━━ SUPPLIED PASSAGE ━━

Ferdinando Fontana's libretto for Le Villi provided a series of tableaux which were linked via orchestral and dance episodes plus linking spoken narrative (here delivered by Stephen Gadd), the characters seen as a series of striking incidents rather than a single interrelated narrative. Yes, there are gorgeous solo scenes for each of the characters, but there is also a storm scene,  and that danced finale as the 'Le Villi' (Duprels and the dancers, Fern Grimbley, Isabel Le Cras, Gabriella Schmidt) dance Roberto (Peter Auty) to death. Dance and movement played a big role in the whole production (the movement director was Jami Reid-Quarrell), we even began with a celebratory chorus for Anna and Roberto's betrothal in which chorus and the principals all danced.

Delius: Margot la Rouge - Samuel Sakker, Anne Sophie Duprels - Opera Holland Park 2022 (Photo: Ali Wright)
Delius: Margot la Rouge - Samuel Sakker, Anne Sophie Duprels - Opera Holland Park 2022 (Photo: Ali Wright)

The strength of the casting was in the way each principal, Anne Sophie Duprels as Anna, Peter Auty as Roberto and Stephen Gadd as Guglielmo, Anna's father, were able to do justice to Puccini's glorious vocal lines and make the relatively slight material coalesce into something strikingly dramatic. Unlike Puccini's later operas, this was not primarily about aria, chorus and operatic dialogue, but was something more abstract and it was a testament to the style and confidence of Lloyd-Evans production that this work seemed to fill the stage, creating not just striking images but some remarkable drama.

The chorus was in strong form, vigorous in their contribution and combining it with plenty of engaging dancing. Cilluffo and the orchestra brought out the richness of Puccini's score (playing Andreas Luca Beraldo's orchestral reduction) and showed us why some contemporary critics complained that the opera was too symphonic.

━━━
━━ MATERIAL PROVIDED ━━

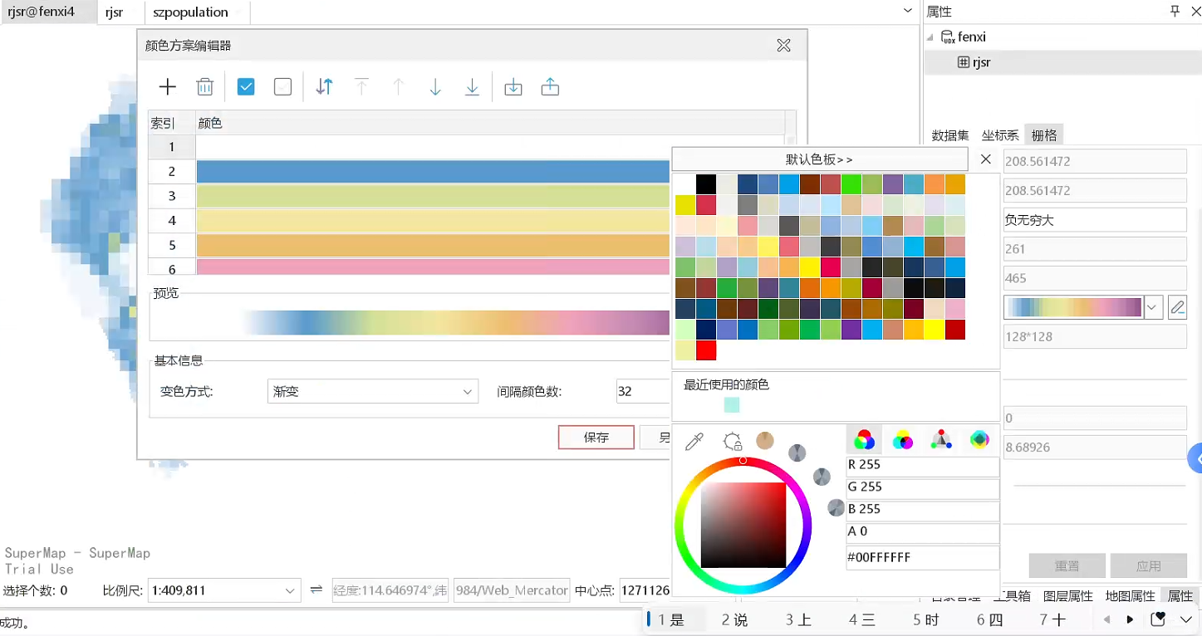This screenshot has height=636, width=1202.
Task: Add a new color with the plus icon
Action: (168, 87)
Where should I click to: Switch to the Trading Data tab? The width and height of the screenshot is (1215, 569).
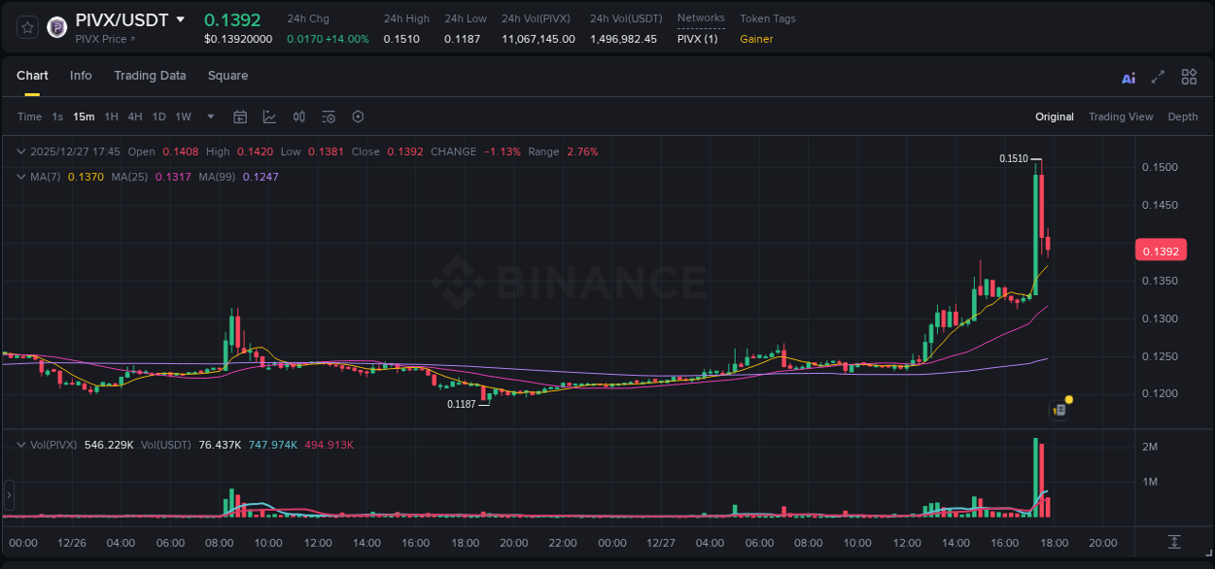pyautogui.click(x=150, y=76)
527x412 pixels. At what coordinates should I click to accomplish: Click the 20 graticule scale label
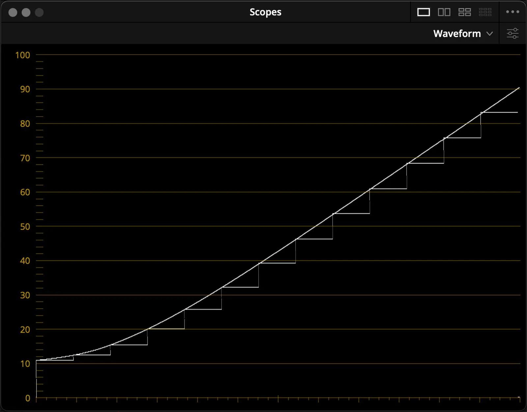click(x=25, y=329)
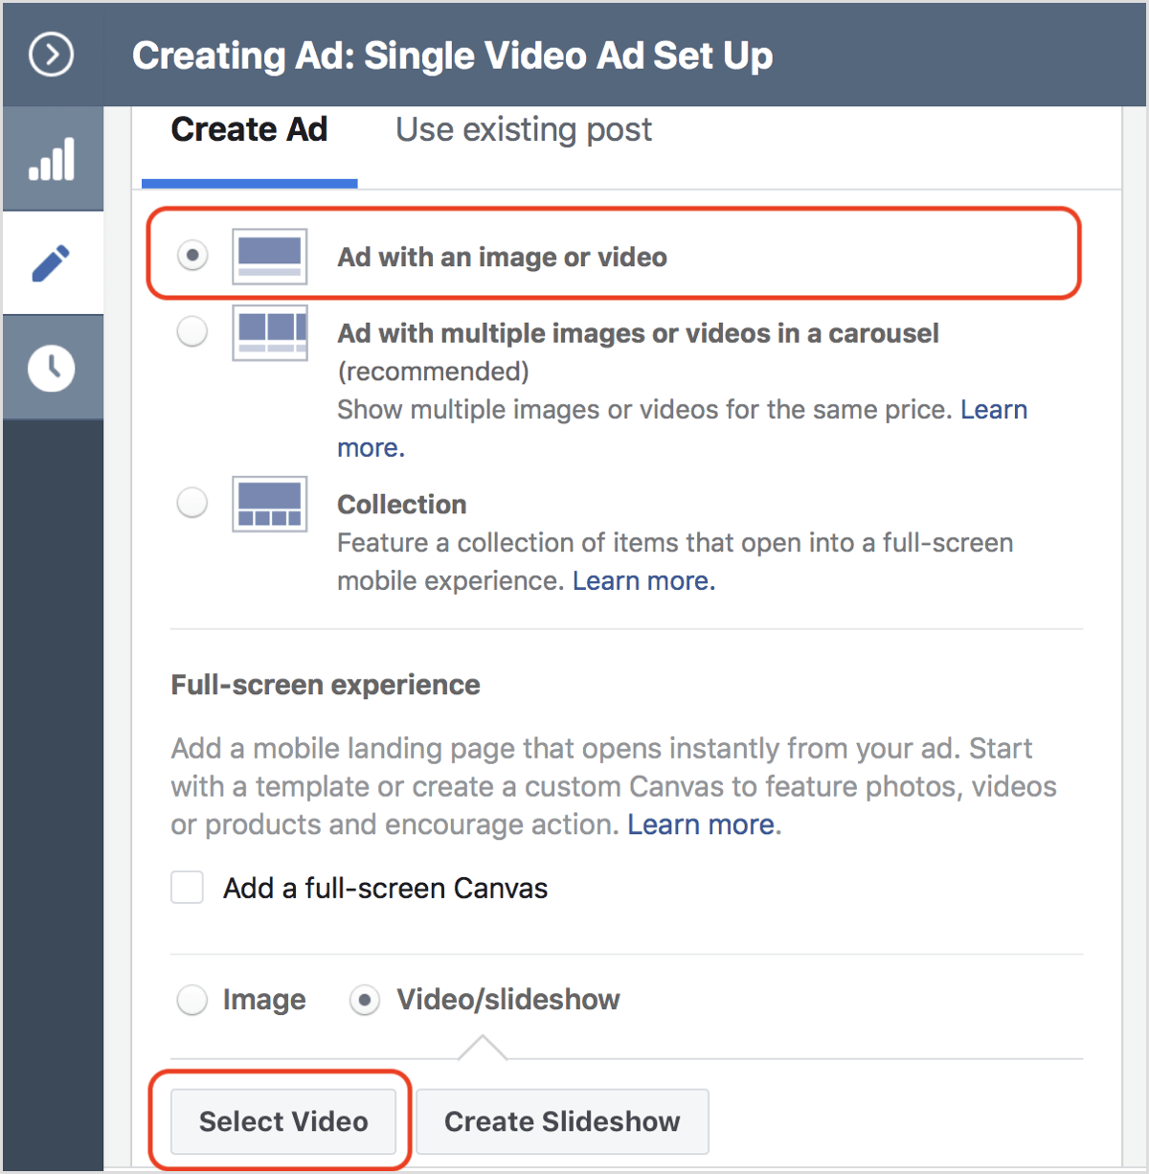
Task: Choose the carousel ad radio button
Action: [192, 332]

━━━

▶ YOUR TASKS
(1) Answer these from the opera review, using the names it gives:
(a) Who wrote the libretto for Le Villi?
(b) Who was the movement director?
(c) Whose orchestral reduction did the orchestra play?
(2) List each principal role in Le Villi that the opera review names, along with the singer who took it.

▶ TASK RESPONSES
(1)
(a) Ferdinando Fontana
(b) Jami Reid-Quarrell
(c) Andreas Luca Beraldo's

(2)
Anna: Anne Sophie Duprels
Roberto: Peter Auty
Guglielmo, Anna's father: Stephen Gadd